Bitcoin Global News (BGN)
March 19, 2018 -- ADVFN Crypto NewsWire -- Neo (market cap $5
billion), the so called "Chinese Ethereum," is both vulnerable to
the stifling effects of potential Chinese regulation, as well as
perfectly positioned to benefit from any move by the Chinese
government to partner with an appropriately aligned cryptocurrency
company. Neo may provide the middle ground China needs between
unregulated, decentralized, anonymous blockchain platforms like
Bitcoin and Ethereum, and the completely regulated banking and
credit card systems. Perhaps also worth considering when evaluating
the potential of Neo is the fact that the Chinese people like their
national alternatives: Alibaba vs. Amazon, Baidu vs. Google, WeChat
vs. Facebook.
The Chinese government was reported to be experimenting with the
creation of its own national cryptocurrency in mid-2017, in spite
of its hard stance against cryptocurrencies and ICOs in general.
There were also rumors that the government might be open to working
with an existing cryptocurrency company that is willing to play by
its rules. If true, local Chinese ventures Neo and Onchain would be
the top contenders for such a public-private partnership.

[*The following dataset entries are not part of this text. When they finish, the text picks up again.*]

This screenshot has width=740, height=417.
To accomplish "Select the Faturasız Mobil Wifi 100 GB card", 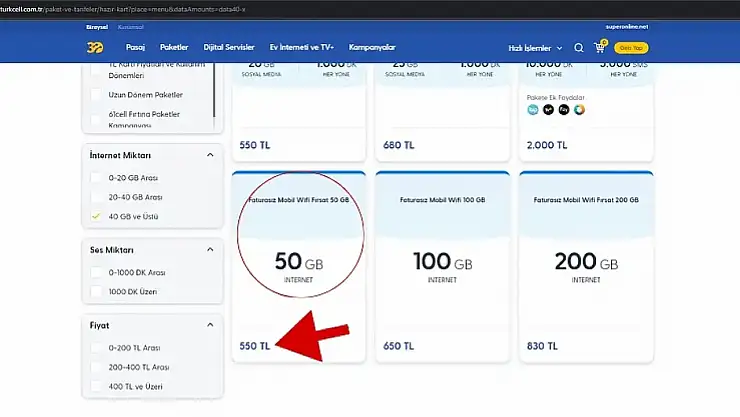I will pos(439,265).
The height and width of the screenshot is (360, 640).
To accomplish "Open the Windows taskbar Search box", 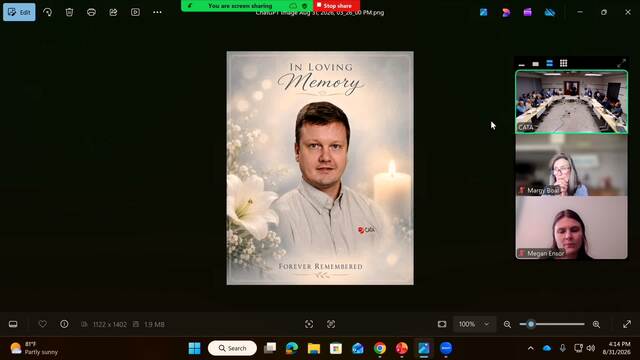I will click(232, 348).
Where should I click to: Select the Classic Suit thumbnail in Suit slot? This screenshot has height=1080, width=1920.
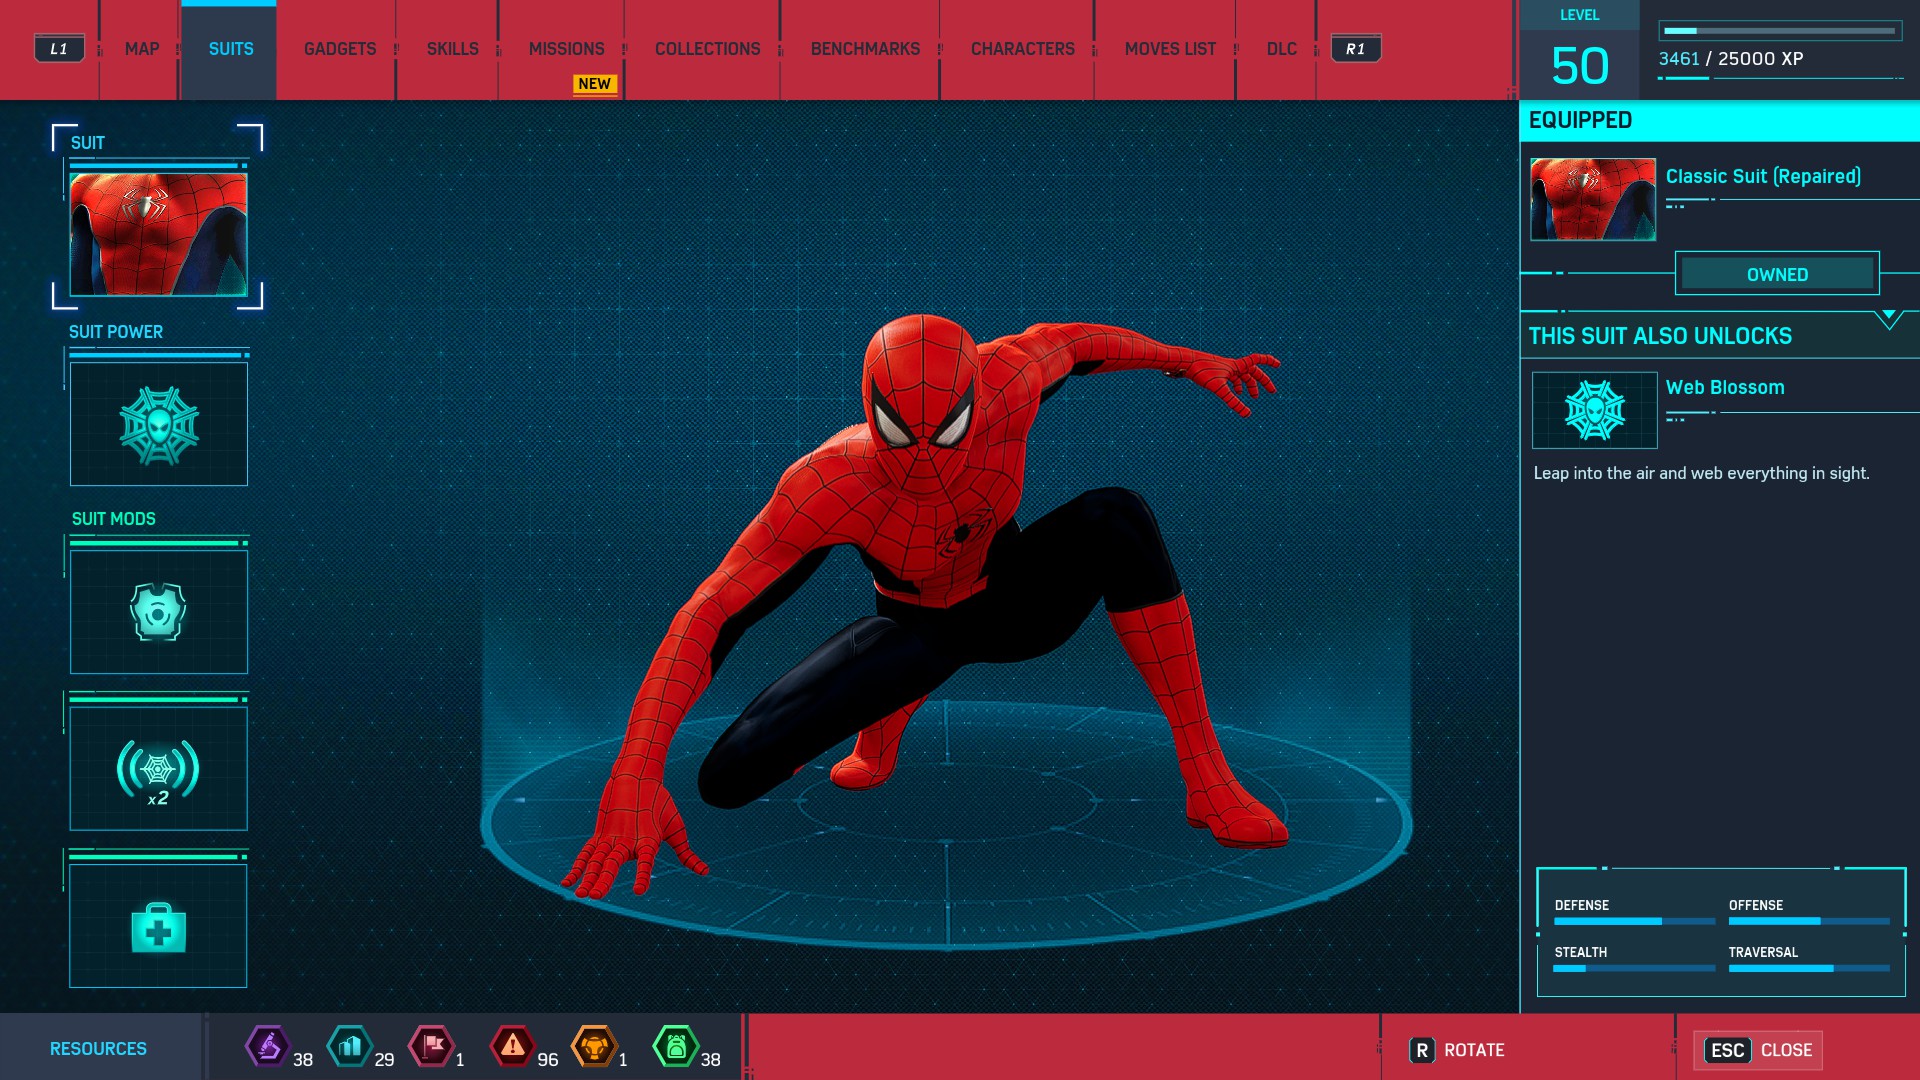(158, 234)
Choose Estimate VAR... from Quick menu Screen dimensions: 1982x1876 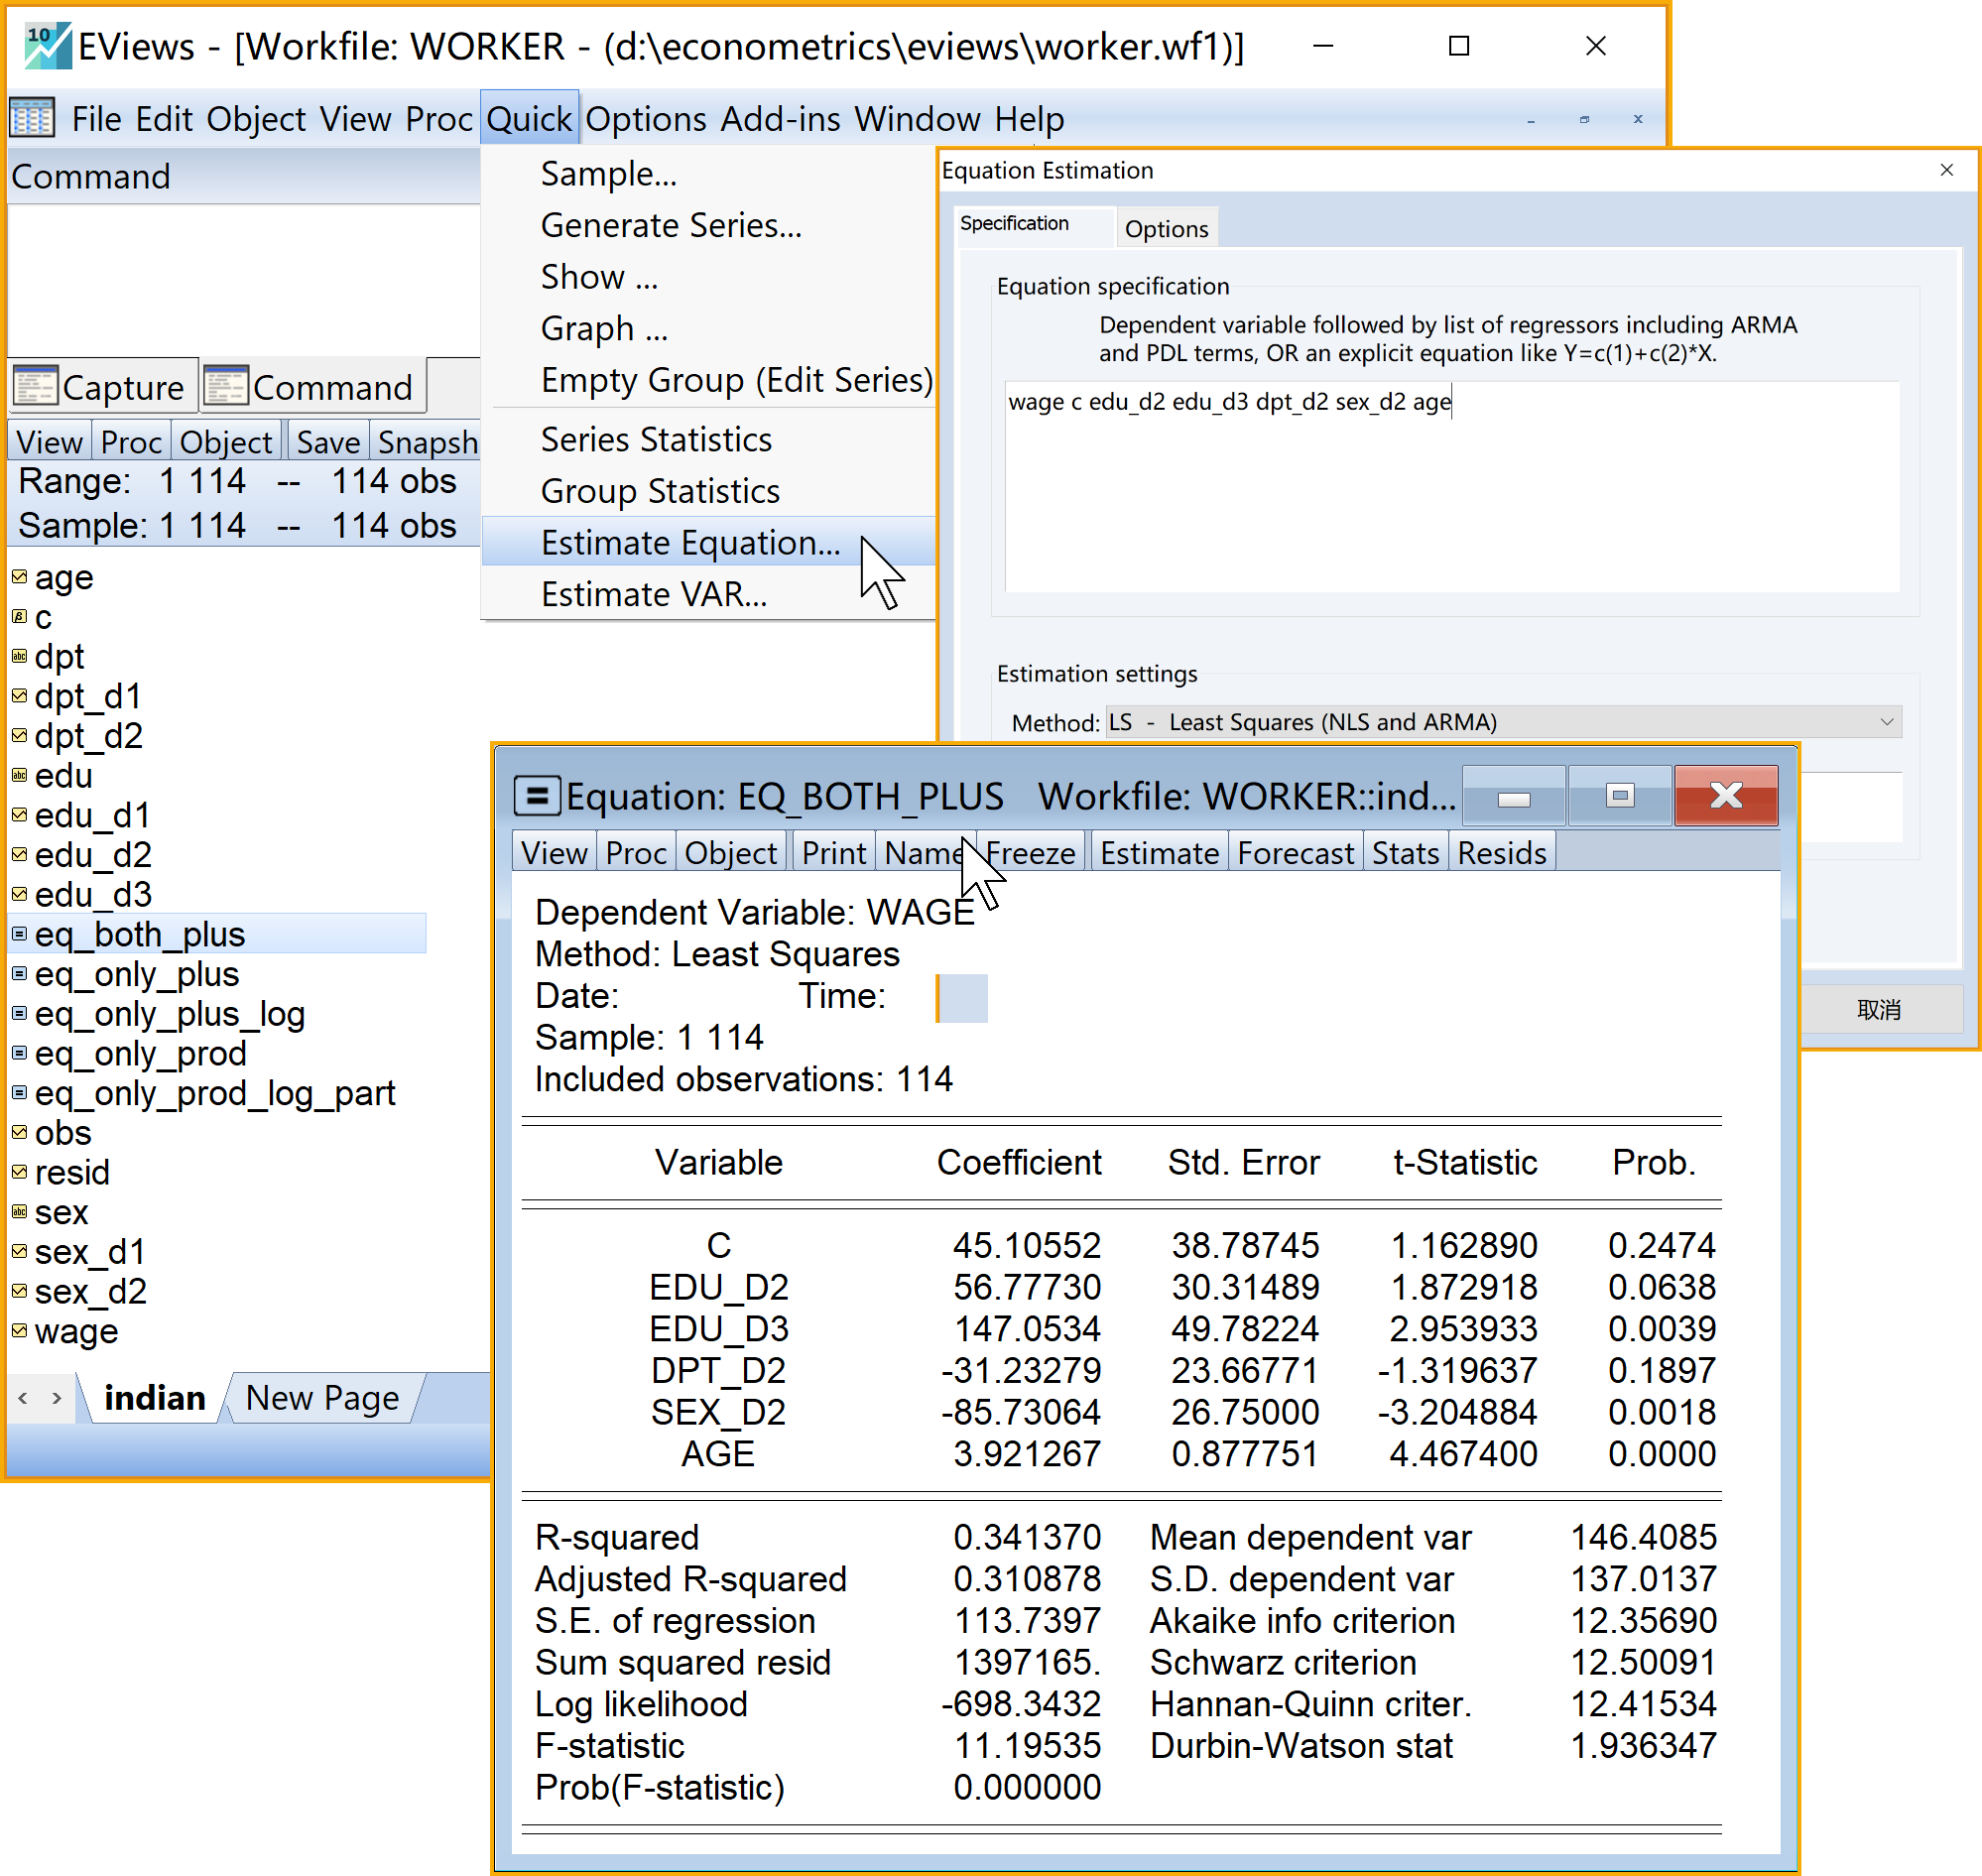coord(654,594)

Neo’s OnChain technology platform was designed to be
China-friendly, i.e., centralized and easy to regulate. Neo and
OnChain, two separate but interdependent companies, are both based
in Shanghai. Neo and OnChain together provide a smart contracts
ecosystem, a shoot-for-the-moon partnership that aims to create a
"smart economy" that’s made up of what is summarized as "Digital
Assets + Digital Identity + Smart Contracts."
Neo, starting out as AntShares in 2014, was China’s first
blockchain platform. OnChain was founded in 2016 as a
venture-backed company that provided blockchain-based AntShares
financial services. In 2017, AntShares rebranded as Neo.
Neo and OnChain link an asset with an equivalent and unique
digital avatar on the network. Users are able to record ownership
of assets that they create or inherit, and they are able to buy,
sell, exchange, or otherwise circulate all kinds of assets. By
registering assets on its platform with a validated digital
identity, user/owner rights are “protected by law” in China. Key
information about an asset, such as participating individuals,
organizations, and other entities, is cryptologically verified and
secured.
Every individual, business, or any other entity operating on the
Neo platform, and every node on the platform, is expected to have a
unique digital identity. This provides the necessary financial and
legal framework for regulatory friendliness that the Chinese
government will require of any prospective national
cryptocurrency.
Neo and Onchain are two separate entities that exist
independently, and neither owns the other. Neo and Onchain envision
a future in which they will be able to achieve cross-chain
interoperability. For now, Neo targets the B2C segment, while
Onchain focuses on B2B enterprise services. Both are funded
separately. Neo is funded by a public community, whereas Onchain is
backed by Fosun, China’s largest private conglomerate.
Cryptocurrency investors may do well to watch closely as the
drama around Neo unfolds. Its value could spike dramatically, not
only if the Chinese government moves in one way or another to
legitimize the Neo as a nationally-favored cryptocurrency, but also
if other authoritarian governments, wary of the decentralized and
anonymous nature of cryptocurrencies, also grow fond of Neo.